▶ _DATASET EXTRACT_:
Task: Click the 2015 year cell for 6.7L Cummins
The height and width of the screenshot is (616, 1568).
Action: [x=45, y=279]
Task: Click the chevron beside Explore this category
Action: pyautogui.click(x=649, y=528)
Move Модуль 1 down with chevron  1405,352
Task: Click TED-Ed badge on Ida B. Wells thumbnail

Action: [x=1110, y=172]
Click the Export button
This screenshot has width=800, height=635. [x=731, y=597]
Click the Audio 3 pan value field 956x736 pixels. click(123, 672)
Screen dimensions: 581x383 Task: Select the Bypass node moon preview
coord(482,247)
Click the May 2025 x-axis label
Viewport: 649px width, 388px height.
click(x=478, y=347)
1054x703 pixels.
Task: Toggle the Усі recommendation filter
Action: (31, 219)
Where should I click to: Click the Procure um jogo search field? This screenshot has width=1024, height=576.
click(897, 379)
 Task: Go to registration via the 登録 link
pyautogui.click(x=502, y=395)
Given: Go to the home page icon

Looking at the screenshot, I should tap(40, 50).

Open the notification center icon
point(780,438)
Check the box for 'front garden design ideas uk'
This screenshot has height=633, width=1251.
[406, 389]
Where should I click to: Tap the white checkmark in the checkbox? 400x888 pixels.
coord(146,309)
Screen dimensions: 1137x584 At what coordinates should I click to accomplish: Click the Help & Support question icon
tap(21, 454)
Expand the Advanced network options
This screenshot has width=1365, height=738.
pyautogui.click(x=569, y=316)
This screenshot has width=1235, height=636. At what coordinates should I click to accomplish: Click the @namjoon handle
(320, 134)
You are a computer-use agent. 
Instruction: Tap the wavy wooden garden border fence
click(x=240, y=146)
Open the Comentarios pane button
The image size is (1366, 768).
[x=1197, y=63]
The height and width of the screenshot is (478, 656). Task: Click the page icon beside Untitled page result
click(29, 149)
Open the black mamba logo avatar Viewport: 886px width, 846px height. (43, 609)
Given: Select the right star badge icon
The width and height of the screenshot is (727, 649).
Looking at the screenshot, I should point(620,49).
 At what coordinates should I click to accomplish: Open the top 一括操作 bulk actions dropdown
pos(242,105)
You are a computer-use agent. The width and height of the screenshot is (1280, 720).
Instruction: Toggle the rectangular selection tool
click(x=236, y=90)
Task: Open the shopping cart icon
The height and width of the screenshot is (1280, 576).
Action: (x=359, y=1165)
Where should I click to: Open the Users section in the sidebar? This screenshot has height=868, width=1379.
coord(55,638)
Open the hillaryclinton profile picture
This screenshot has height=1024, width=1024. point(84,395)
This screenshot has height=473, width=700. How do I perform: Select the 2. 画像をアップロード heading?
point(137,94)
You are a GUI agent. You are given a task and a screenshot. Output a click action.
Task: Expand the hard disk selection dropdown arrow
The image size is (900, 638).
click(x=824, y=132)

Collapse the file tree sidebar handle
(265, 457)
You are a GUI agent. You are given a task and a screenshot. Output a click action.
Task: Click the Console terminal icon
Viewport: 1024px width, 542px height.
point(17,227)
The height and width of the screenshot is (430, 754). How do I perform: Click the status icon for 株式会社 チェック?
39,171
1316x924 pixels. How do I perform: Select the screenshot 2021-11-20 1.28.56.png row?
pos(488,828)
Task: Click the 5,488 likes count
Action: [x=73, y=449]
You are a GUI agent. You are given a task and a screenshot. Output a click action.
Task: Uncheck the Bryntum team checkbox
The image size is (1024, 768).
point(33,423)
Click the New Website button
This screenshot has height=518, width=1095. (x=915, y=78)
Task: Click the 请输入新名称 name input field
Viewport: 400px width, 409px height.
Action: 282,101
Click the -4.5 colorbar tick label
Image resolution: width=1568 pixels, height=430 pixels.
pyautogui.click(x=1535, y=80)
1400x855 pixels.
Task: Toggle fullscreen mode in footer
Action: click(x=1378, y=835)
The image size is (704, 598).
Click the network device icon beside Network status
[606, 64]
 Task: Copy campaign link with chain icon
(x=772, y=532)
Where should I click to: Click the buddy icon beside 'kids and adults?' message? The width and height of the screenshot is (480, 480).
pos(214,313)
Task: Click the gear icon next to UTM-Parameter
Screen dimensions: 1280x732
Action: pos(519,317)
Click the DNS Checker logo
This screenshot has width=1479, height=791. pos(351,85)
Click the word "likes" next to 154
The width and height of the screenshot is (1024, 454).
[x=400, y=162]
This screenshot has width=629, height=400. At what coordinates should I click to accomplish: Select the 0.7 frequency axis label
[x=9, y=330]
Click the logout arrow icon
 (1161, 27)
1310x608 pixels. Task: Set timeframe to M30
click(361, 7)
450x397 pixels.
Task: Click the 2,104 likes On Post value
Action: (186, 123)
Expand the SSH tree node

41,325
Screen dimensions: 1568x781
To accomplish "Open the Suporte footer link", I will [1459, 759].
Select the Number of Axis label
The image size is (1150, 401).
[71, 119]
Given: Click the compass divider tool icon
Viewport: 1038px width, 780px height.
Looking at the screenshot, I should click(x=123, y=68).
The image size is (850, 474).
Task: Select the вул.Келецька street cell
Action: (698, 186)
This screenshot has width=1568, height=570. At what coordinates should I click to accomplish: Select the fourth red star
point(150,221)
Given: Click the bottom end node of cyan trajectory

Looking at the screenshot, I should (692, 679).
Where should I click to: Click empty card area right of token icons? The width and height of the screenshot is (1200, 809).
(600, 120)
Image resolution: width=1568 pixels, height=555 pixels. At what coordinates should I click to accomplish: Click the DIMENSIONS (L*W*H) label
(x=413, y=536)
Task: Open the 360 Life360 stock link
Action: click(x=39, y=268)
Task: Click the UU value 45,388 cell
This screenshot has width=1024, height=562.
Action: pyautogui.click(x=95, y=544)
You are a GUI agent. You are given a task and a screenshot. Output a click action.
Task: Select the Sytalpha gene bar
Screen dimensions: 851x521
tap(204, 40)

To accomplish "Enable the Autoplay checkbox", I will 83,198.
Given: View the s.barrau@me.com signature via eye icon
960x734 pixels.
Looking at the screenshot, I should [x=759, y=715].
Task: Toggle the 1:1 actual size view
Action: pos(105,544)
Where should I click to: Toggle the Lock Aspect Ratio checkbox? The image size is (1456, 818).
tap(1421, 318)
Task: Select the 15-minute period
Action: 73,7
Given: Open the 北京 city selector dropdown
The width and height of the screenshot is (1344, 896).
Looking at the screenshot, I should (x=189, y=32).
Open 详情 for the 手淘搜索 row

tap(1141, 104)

▶ _PROBLEM REQUIREMENTS_:
Among the lines above, find those carrying the word "computer" and copy them out.

▶ _OUTPUT OF THE EXERCISE_:
You are a computer-use agent. 
You are a computer-use agent. The width and height of the screenshot is (1280, 720).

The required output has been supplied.